**** Textauszug

Bismarck, Otto von, Gesammelte Werke - Neue Friedrichsruher Ausgabe, hg. v. Afflerbach, Holger/Canis, Konrad/ Gall, Lothar/Hildebrand, Klaus/Kolb, Eberhard, Abteilung III 1871-1898. Schriften, Band 6 1884-1885, bearb. v. Lappenküper, Ulrich. Schöningh, Paderborn 2011. CXXIII, 855 S. Besprochen von Werner Augustinovic.

 

Fünf Bände der von der Otto-von-Bismarck-Stiftung publizierten „Neuen Friedrichsruher Ausgabe“, der historisch-kritischen Edition der umfangreichen schriftlichen Hinterlassenschaft des „Eisernen Kanzlers“, sind an dieser Stelle bereits eingehend erörtert worden: Der erste Band für die Jahre 1871-1873 von Andreas Thier (ZRG GA 125 [2008]), die folgenden vier, den Zeitraum von 1874 bis 1883 umfassend, vom Rezensenten selbst (ZRG GA 128 [2011]). Im Sinne einer ökonomischen Nutzung des Druckraums und zur Vermeidung von Wiederholungen sei daher, was die Konzeption und die Editionskriterien der Reihe betrifft, auf die dortigen Ausführungen verwiesen, zumal der nun vorliegende sechste Band, der Dokumente der Jahre 1884 und 1885 erfasst, in dieser Hinsicht seinen Vorgängern unverändert folgt. Holger Afflerbach verjüngt und verstärkt mittlerweile das bewährte Herausgebergremium; die Bearbeitung des aktuellen Werks liegt, wie schon die des fünften Bands, beim Geschäftsführer der Stiftung, Ulrich Lappenküper, in kompetenter Hand.

********
**** Bereitgestellte Daten

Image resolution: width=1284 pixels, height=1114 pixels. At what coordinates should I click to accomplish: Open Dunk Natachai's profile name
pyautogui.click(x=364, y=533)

********
**** Bereitgestellte Daten

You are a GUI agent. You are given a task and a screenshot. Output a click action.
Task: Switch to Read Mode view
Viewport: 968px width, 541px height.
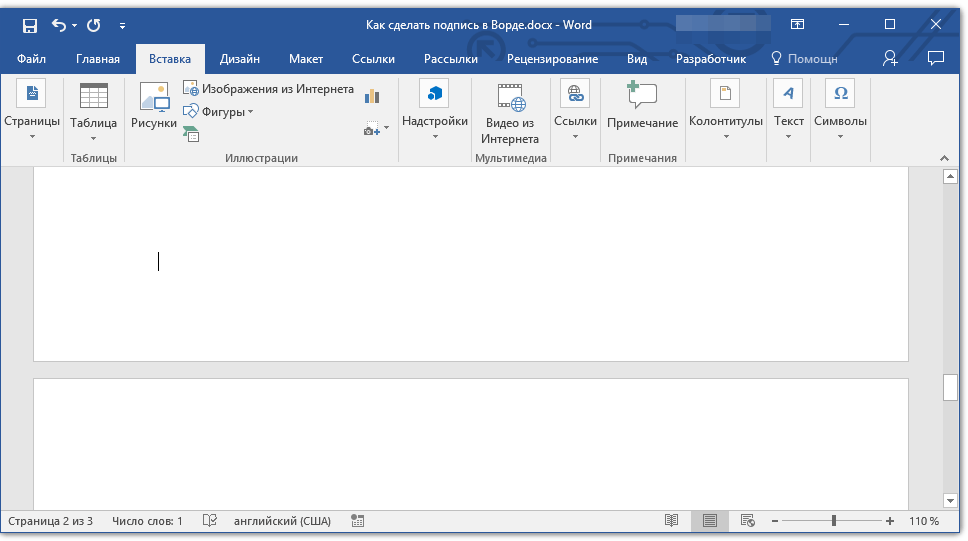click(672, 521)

********

Bearbeite den Textauszug, beginnend mit „Bismarck, Otto von, Gesammelte“ und weiter bis „von Werner Augustinovic.“, indem du diesen Abschnitt erneut ausgibst und „Paderborn“ durch „Leiden“ ersetzt.

Bismarck, Otto von, Gesammelte Werke - Neue Friedrichsruher Ausgabe, hg. v. Afflerbach, Holger/Canis, Konrad/ Gall, Lothar/Hildebrand, Klaus/Kolb, Eberhard, Abteilung III 1871-1898. Schriften, Band 6 1884-1885, bearb. v. Lappenküper, Ulrich. Schöningh, Leiden 2011. CXXIII, 855 S. Besprochen von Werner Augustinovic.